Plasmid present in database? #3

Closed SK-N-BE closed 6 years ago

SK-N-BE commented 6 years ago

Hello, I am looking for the copy number of the plasmid pHNSHP45 in E.coli isolates. The plasmid should be present. However, it was not identified by plasmidseeker. Therefore, I was wondering whether this plasmid is included in your database. How may I check whether a plasmid is present in the database or not?

Greetings SK-N-BE

SK-N-BE commented 6 years ago

I checked the presence of the plasmid using BRIG. In fact, the plasmid is not present in isolate 2. However, it is present in isolate 1

phnshp45_brig

bioinfo-ut commented 6 years ago

You can check the names of plasmids included in the database if you go under the database directory and open the text file "names.txt".

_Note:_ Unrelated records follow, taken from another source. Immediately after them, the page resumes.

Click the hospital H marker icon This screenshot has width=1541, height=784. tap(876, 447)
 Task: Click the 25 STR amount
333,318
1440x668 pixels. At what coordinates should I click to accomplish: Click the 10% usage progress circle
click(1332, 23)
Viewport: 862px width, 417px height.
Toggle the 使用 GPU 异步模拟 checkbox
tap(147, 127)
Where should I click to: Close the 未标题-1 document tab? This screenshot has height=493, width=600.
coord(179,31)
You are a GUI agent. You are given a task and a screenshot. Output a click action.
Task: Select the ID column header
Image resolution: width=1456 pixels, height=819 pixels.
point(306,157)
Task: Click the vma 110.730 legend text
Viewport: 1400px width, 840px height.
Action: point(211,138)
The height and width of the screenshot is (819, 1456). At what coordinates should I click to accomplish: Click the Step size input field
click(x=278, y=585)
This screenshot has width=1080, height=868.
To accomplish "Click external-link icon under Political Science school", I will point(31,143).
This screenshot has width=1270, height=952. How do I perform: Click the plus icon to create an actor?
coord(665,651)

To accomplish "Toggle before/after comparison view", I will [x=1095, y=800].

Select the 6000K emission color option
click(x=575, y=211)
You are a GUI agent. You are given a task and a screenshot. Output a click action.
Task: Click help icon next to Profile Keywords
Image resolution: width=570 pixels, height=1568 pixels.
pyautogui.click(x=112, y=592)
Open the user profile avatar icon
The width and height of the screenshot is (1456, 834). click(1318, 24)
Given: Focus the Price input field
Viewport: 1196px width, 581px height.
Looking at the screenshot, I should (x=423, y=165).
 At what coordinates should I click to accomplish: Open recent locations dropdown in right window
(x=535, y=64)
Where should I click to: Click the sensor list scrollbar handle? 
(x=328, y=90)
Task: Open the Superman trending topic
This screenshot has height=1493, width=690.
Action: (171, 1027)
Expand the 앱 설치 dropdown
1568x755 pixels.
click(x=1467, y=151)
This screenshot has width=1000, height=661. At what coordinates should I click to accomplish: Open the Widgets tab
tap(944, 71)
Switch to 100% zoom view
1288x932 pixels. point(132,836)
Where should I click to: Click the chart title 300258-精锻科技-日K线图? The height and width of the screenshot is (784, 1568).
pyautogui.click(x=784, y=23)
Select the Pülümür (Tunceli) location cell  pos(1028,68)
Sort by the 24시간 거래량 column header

SK-N-BE commented 6 years ago

Hei, thank you! The plasmid is in fact not included into the database. How may I include the plasmid into the database?

SK-N-BE commented 6 years ago

Hello, I need your help.

I now builded my own database. I selected two plasmids that I found with plasmidseeker using your database (as a kind of control) . In addition, I also added the sequence of the plasmid pHNSHP45 to the database.

I got results- when using the default values (kmer 20 and so on), plasmidseeker.pl was able to identify the two plasmids that I found before. However, it was not able to identify the pHNSHP45 plasmid. But i know, that the plasmid is present in one of my samples (see BRIG figure).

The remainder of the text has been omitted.